Thin holiday volumes and light trading will be on the menu of next week in the first trading week of 2017. All markets, except European markets, will be closed on Monday 2nd January.
The FOMC meeting minutes and US jobs data will be the major focus.
The FOMC increased the Federal funds rates by 25 basis points at its December meeting, after Donald Trump’s victory in the US presidential election triggered a sizeable rally in US stock markets and the US dollar. The US yield curve shifted higher during the last two months of 2016. Donald Trump promised to spend up to $500 billion in infrastructure and take drastic measures, including protectionist measures, to bring jobs back to America.
With looser government and fiscal policies in view, the Fed Reserve will be forced to take a step back and tighten monetary policy in order to avoid any overheating in the US economy. Yet, Fed hawks are already in charge of the market. Therefore, we do not expect a hawkish surprise at next week’s FOMC minutes and could expect US bonds and stocks, as well as the US dollar, to find fresh direction on the back of new economic data.
On Wednesday, the ADP employment data will be in traders’ focus. The consensus is 170’000, far softer than the 216K figure printed a month earlier.
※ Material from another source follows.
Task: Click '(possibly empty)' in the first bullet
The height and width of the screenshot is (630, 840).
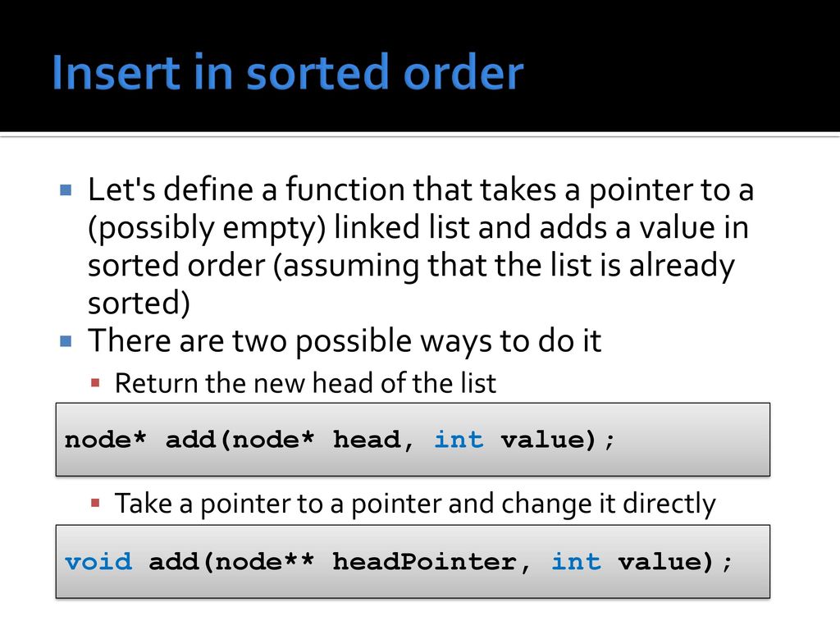Action: click(x=207, y=228)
Due on Friday, the nonfarm payrolls are expected to come in at 175K, versus 178K printed last month. The unemployment rate could have retreated to 4.7% from 4.6%, yet the average earnings may have grown by 0.3% on month, pushing the year-on-year average up to 2.8% in December from 2.5% earlier.
All in all, market expectations for the latest US jobs data are mixed. Any disappointment regarding the data release could encourage a further unwinding in the US dollar, US stocks and pull the US yield curve lower.
In Europe, the manufacturing and services PMIs during the week will be the main highlight. On Thursday, the ECB will release its latest meeting minutes. The ECB is keeping its loose monetary stance, as euro bears remain in charge of the market moving into the new year.